A experiência indica que essa filosofia aplicada em um processo de transformação profundo pode ser, por um lado, lento e por outro, intrusivo. Lento porque não são colocadas em prática ações dirigidas a impulsionar a mudança até se ter finalizado uma profunda análise inicial. E intrusiva, pois como as diversas áreas que sofrerão mudanças são sinalizadas, isso acaba por interferir diretamente na vida das pessoas de forma negativa.

Nesse contexto, é saudável refletir sobre uma série de elementos que podem compor uma maneira diferente de abordar as transformações de negócios. Podemos citar, por exemplo, chamar a atenção para o que funciona e não apenas para os problemas, além de motivar a participação do grupo sendo as pessoas o centro das atenções.
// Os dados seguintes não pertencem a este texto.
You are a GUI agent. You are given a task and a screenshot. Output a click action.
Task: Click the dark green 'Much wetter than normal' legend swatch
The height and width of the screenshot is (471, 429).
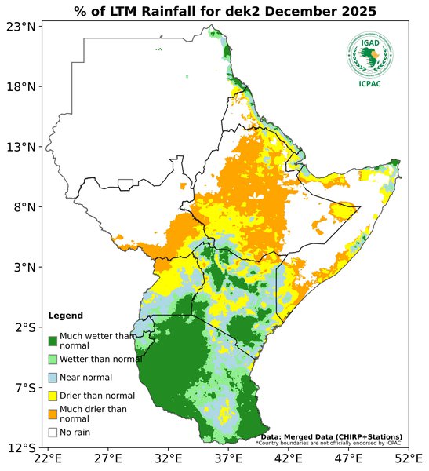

Os pilares para sustentar tal esquema são a orientação positiva - que atua sobre nossa percepção de realidade - a influência no futuro presente - já que a visão em longo prazo interfere em nossa maneira de atuar no curto prazo - e na orientação de soluções, e não tanto na análise.
A atitude positiva é o motor das transformações empresariais. É a base para obter a energia necessária para conseguir que as pessoas “rompam” as espirais de problemas e mudem a mentalidade para encontrar seus pontos fortes sobre os quais devem se apoiar.

Então vocês devem estar se perguntando se devemos esquecer os problemas. E a resposta que eu dou é: claro que não. Devemos enfrentá-los, mas apenas quando temos os elementos necessários para que eles não abrandem o nosso progresso. E a visão de alimentar o futuro com base nos pontos fortes e por meio das pessoas da organização.